*DATASET ENTRIES*.

## start

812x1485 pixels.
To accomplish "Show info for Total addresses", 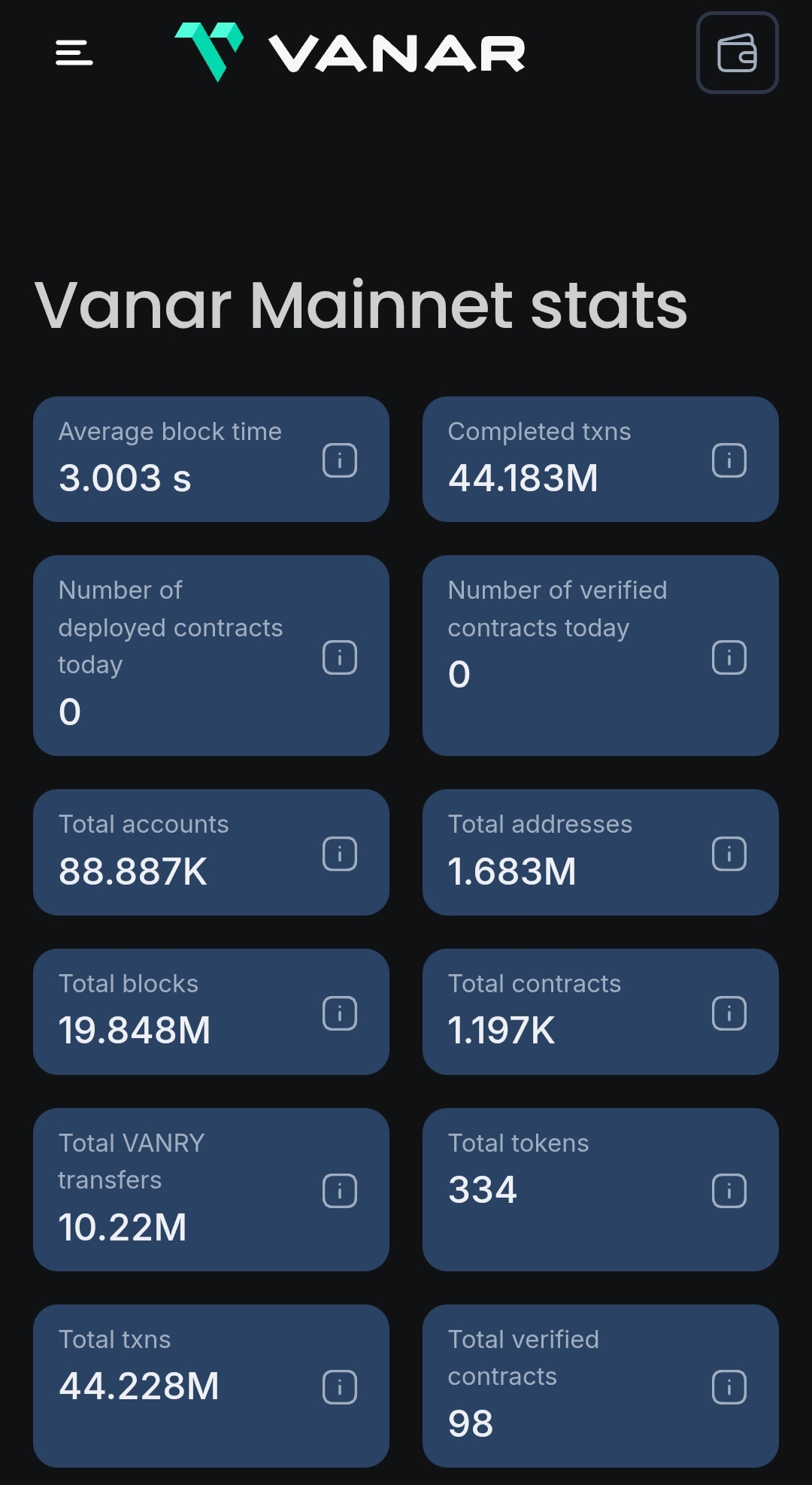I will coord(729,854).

## end
## start

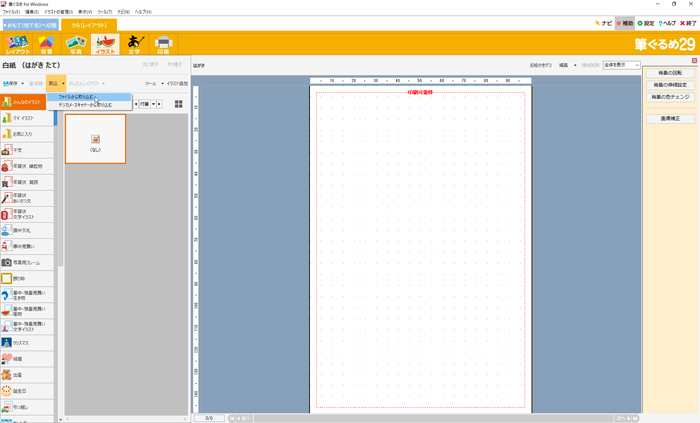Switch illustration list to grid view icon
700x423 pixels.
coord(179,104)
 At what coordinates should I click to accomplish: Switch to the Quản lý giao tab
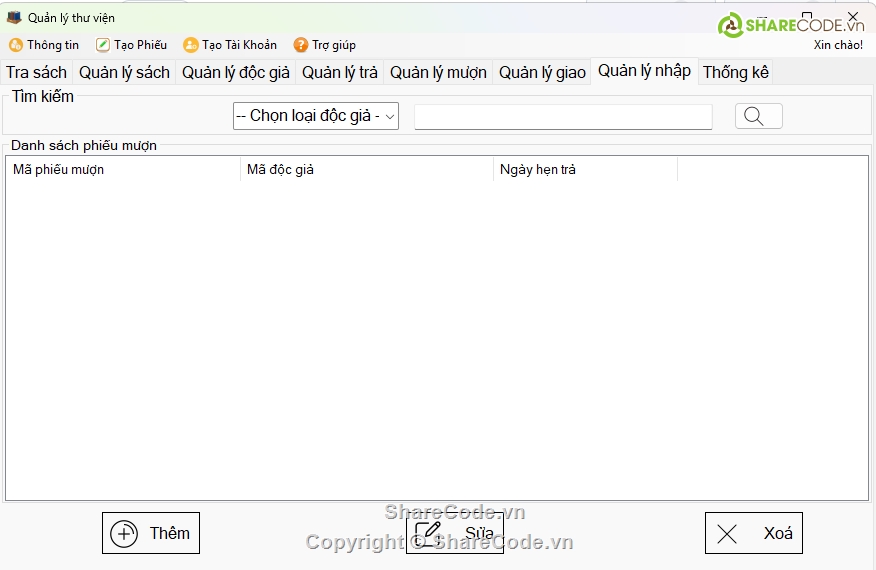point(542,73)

## end

*SHORT TASK*. Starting with the line containing "At what coordinates" and going on through the line containing "point(542,73)", give those lines again with "coordinates" switched to "position" and nothing else altered. Leave the pictures out.

*ANSWER*.
 At what position should I click to accomplish: Switch to the Quản lý giao tab
point(542,73)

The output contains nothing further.